Seven Signs of Bad Conspiracy Theories…

I’m very open to a bit of conspiracy theorising. Yes, I know my MKUltra from my COINTELPRO. I still doubt that Megrahi did the Lockerbie bombings. World Trade Center 7 did look weird as it came down. I even suspect there are more paedophiles among political, financial and cultural elites than most suppose. (Hell, I think there are an awful lot in Hollywood alone.) But Pizzagate – the theory that a child abuse ring, built around Democratic Party high-ups, operates out of a pizza joint is Washington DC – is trash. Perhaps there is a grain of truth somewhere amid it but the grain, even if it exists, is buried amid chaff.
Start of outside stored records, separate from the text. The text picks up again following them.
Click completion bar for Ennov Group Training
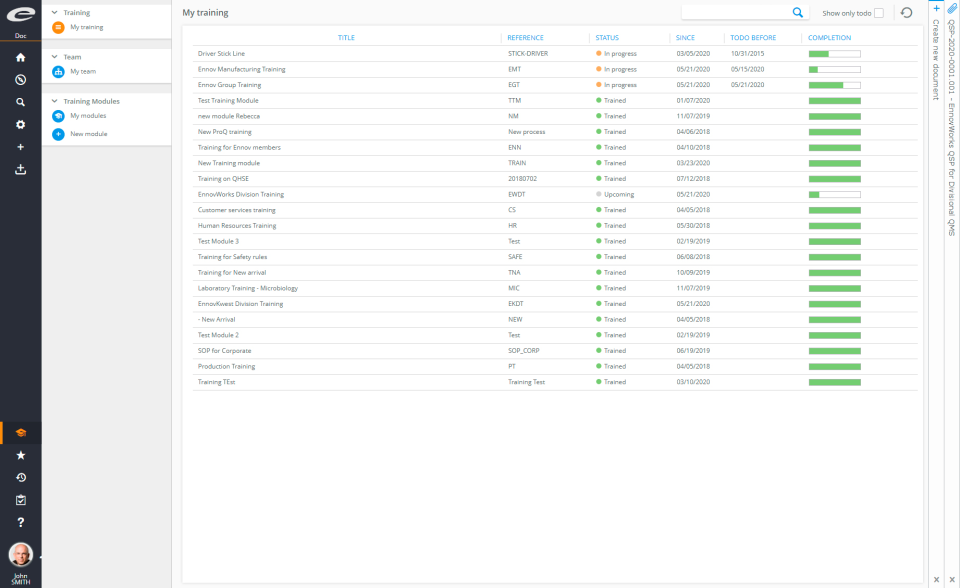 click(834, 85)
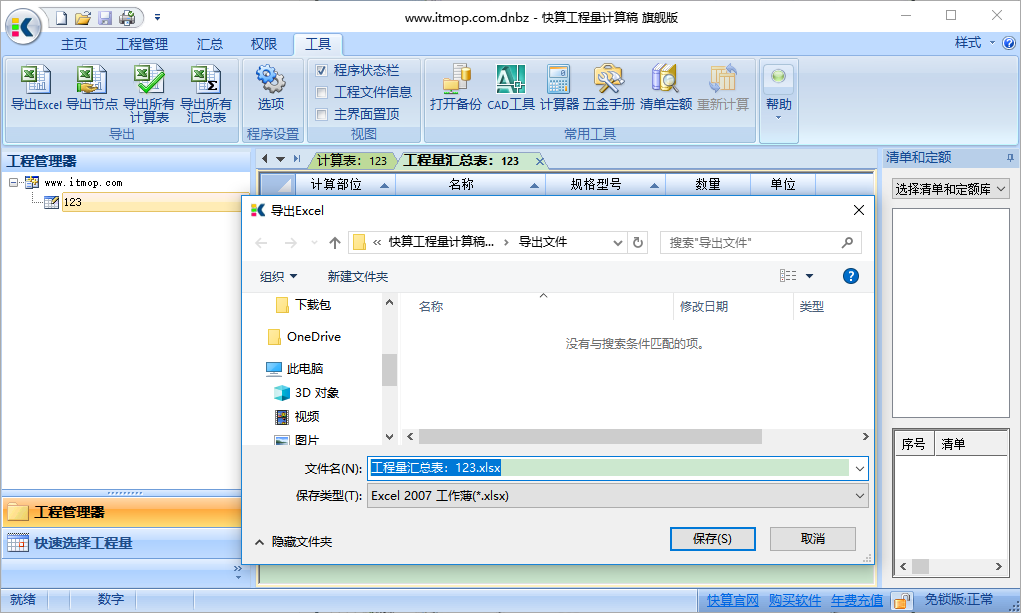Enable the 工程文件信息 checkbox
Image resolution: width=1021 pixels, height=613 pixels.
click(322, 92)
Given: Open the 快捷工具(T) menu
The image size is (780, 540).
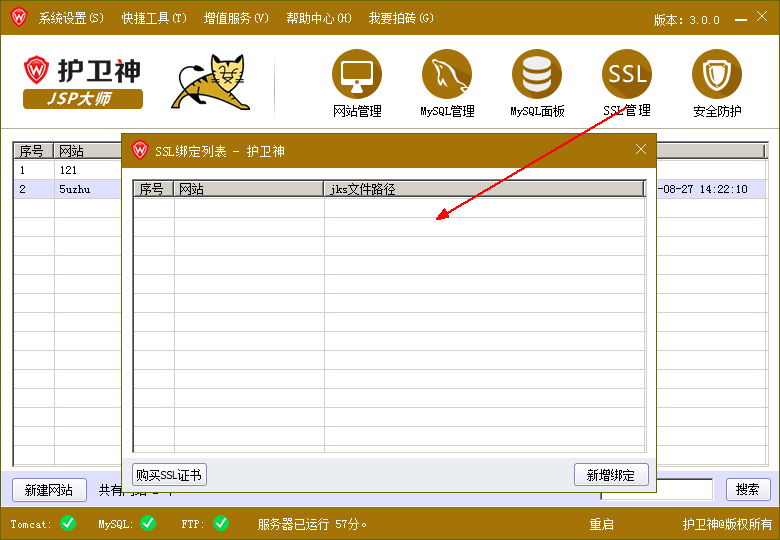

Granted, I was a bit wrong about “Pizzagate”. I thought it was a cynical pre-election play to associate Clinton with paedophilia. While I still think many of its backers are mere opportunists others really believe it. So, this is a good time to delineate seven signs of bad conspiracies.

1. The shapeless narrative.

Conspiracy theories tend to be built on consilience, or a convergence of evidence, with numerous data points leading towards a conclusion. This tends to mean the “theory” is stretched untidily around different claims and questions. Such is the case here, where the surreal pizza and paedophilia narrative is draped about a melange of disparate insinuations.

Still, if claims and questions are troubling enough we can forgive conspiracy theorists for a few leaps of logic. Which leads us to…

2. The factoids.

Bad conspiracy theorists repeat false claims often enough that even sensible people assume that they are true. Where to begin with Pizzagate? How about the claim that Conservative media mogul Andrew Breibart was onto the crimes? He wrote that Democrat bigwig John Podesta was an “underage sex slave op cover-upperer”. But this was clearly, explicitly about the ACORN and Planned Parenthood scandals. How about the claim that Podesta’s lobbyist brother Tony owns a sculpture based on Jeffrey Dahmer’s victims? It wasn’t. It was based on the female patients of an old French neurologist. How about the claim that restaurateur James Aleftanis took a name that sounds like “j’aime les enfants”? He didn’t. It came from his mum.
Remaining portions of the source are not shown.